*Set problem:*
Format every line of the rows below as a JSON list of strings, one string per line. Skip blank lines.

╭─ Supplied data

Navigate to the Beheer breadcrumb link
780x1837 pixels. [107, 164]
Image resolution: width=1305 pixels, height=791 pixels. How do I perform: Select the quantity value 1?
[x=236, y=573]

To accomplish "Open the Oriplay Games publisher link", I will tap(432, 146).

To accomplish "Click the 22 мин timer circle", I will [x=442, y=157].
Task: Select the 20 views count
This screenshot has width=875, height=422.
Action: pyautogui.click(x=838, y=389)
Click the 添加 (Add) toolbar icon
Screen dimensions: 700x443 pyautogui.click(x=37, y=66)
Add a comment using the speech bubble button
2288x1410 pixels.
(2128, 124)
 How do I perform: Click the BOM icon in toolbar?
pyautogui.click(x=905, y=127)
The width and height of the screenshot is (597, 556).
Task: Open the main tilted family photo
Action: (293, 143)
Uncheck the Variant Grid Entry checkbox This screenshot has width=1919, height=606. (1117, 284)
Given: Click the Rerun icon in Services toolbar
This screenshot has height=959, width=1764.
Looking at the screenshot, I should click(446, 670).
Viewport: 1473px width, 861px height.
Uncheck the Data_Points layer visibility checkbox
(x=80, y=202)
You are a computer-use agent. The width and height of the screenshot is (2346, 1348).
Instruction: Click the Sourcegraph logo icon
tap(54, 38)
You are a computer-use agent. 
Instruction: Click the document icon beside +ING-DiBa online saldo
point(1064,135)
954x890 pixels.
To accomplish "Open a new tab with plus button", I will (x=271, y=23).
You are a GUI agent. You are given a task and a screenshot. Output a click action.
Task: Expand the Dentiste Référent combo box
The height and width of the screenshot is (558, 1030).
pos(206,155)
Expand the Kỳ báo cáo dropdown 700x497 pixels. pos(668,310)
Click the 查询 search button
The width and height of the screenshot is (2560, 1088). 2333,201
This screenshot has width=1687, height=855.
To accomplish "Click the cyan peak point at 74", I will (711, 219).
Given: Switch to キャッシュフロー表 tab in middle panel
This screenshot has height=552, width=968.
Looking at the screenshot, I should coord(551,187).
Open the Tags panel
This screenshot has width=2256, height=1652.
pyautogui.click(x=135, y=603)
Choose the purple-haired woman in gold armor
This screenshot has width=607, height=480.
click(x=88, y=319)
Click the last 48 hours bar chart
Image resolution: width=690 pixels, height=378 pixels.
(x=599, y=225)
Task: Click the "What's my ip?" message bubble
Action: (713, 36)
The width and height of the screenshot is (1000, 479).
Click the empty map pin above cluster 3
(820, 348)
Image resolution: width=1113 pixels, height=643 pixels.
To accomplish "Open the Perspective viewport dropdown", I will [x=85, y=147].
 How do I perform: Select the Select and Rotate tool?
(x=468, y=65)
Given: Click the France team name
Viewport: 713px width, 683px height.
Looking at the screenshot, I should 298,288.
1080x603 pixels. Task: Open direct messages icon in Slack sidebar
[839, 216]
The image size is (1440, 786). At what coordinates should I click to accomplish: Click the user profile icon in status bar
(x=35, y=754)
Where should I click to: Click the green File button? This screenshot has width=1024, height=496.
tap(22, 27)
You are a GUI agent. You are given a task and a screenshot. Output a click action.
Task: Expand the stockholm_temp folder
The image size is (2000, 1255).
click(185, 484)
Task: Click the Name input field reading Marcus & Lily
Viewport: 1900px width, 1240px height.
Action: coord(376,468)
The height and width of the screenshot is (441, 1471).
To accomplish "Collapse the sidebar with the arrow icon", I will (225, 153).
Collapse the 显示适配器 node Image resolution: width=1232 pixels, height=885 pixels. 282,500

╰─

*Output:*
[
  "Navigate to the Beheer breadcrumb link",
  "780x1837 pixels. [107, 164]",
  "Image resolution: width=1305 pixels, height=791 pixels. How do I perform: Select the quantity value 1?",
  "[x=236, y=573]",
  "To accomplish \"Open the Oriplay Games publisher link\", I will tap(432, 146).",
  "To accomplish \"Click the 22 мин timer circle\", I will [x=442, y=157].",
  "Task: Select the 20 views count",
  "This screenshot has width=875, height=422.",
  "Action: pyautogui.click(x=838, y=389)",
  "Click the 添加 (Add) toolbar icon",
  "Screen dimensions: 700x443 pyautogui.click(x=37, y=66)",
  "Add a comment using the speech bubble button",
  "2288x1410 pixels.",
  "(2128, 124)",
  " How do I perform: Click the BOM icon in toolbar?",
  "pyautogui.click(x=905, y=127)",
  "The width and height of the screenshot is (597, 556).",
  "Task: Open the main tilted family photo",
  "Action: (293, 143)",
  "Uncheck the Variant Grid Entry checkbox This screenshot has width=1919, height=606. (1117, 284)",
  "Given: Click the Rerun icon in Services toolbar",
  "This screenshot has height=959, width=1764.",
  "Looking at the screenshot, I should click(446, 670).",
  "Viewport: 1473px width, 861px height.",
  "Uncheck the Data_Points layer visibility checkbox",
  "(x=80, y=202)",
  "You are a computer-use agent. The width and height of the screenshot is (2346, 1348).",
  "Instruction: Click the Sourcegraph logo icon",
  "tap(54, 38)",
  "You are a computer-use agent. ",
  "Instruction: Click the document icon beside +ING-DiBa online saldo",
  "point(1064,135)",
  "954x890 pixels.",
  "To accomplish \"Open a new tab with plus button\", I will (x=271, y=23).",
  "You are a GUI agent. You are given a task and a screenshot. Output a click action.",
  "Task: Expand the Dentiste Référent combo box",
  "The height and width of the screenshot is (558, 1030).",
  "pos(206,155)",
  "Expand the Kỳ báo cáo dropdown 700x497 pixels. pos(668,310)",
  "Click the 查询 search button",
  "The width and height of the screenshot is (2560, 1088). 2333,201",
  "This screenshot has width=1687, height=855.",
  "To accomplish \"Click the cyan peak point at 74\", I will (711, 219).",
  "Given: Switch to キャッシュフロー表 tab in middle panel",
  "This screenshot has height=552, width=968.",
  "Looking at the screenshot, I should coord(551,187).",
  "Open the Tags panel",
  "This screenshot has width=2256, height=1652.",
  "pyautogui.click(x=135, y=603)",
  "Choose the purple-haired woman in gold armor",
  "This screenshot has width=607, height=480.",
  "click(x=88, y=319)",
  "Click the last 48 hours bar chart",
  "Image resolution: width=690 pixels, height=378 pixels.",
  "(x=599, y=225)",
  "Task: Click the \"What's my ip?\" message bubble",
  "Action: (713, 36)",
  "The width and height of the screenshot is (1000, 479).",
  "Click the empty map pin above cluster 3",
  "(820, 348)",
  "Image resolution: width=1113 pixels, height=643 pixels.",
  "To accomplish \"Open the Perspective viewport dropdown\", I will [x=85, y=147].",
  " How do I perform: Select the Select and Rotate tool?",
  "(x=468, y=65)",
  "Given: Click the France team name",
  "Viewport: 713px width, 683px height.",
  "Looking at the screenshot, I should 298,288.",
  "1080x603 pixels. Task: Open direct messages icon in Slack sidebar",
  "[839, 216]",
  "The image size is (1440, 786). At what coordinates should I click to accomplish: Click the user profile icon in status bar",
  "(x=35, y=754)",
  "Where should I click to: Click the green File button? This screenshot has width=1024, height=496.",
  "tap(22, 27)",
  "You are a GUI agent. You are given a task and a screenshot. Output a click action.",
  "Task: Expand the stockholm_temp folder",
  "The image size is (2000, 1255).",
  "click(185, 484)",
  "Task: Click the Name input field reading Marcus & Lily",
  "Viewport: 1900px width, 1240px height.",
  "Action: coord(376,468)",
  "The height and width of the screenshot is (441, 1471).",
  "To accomplish \"Collapse the sidebar with the arrow icon\", I will (225, 153).",
  "Collapse the 显示适配器 node Image resolution: width=1232 pixels, height=885 pixels. 282,500"
]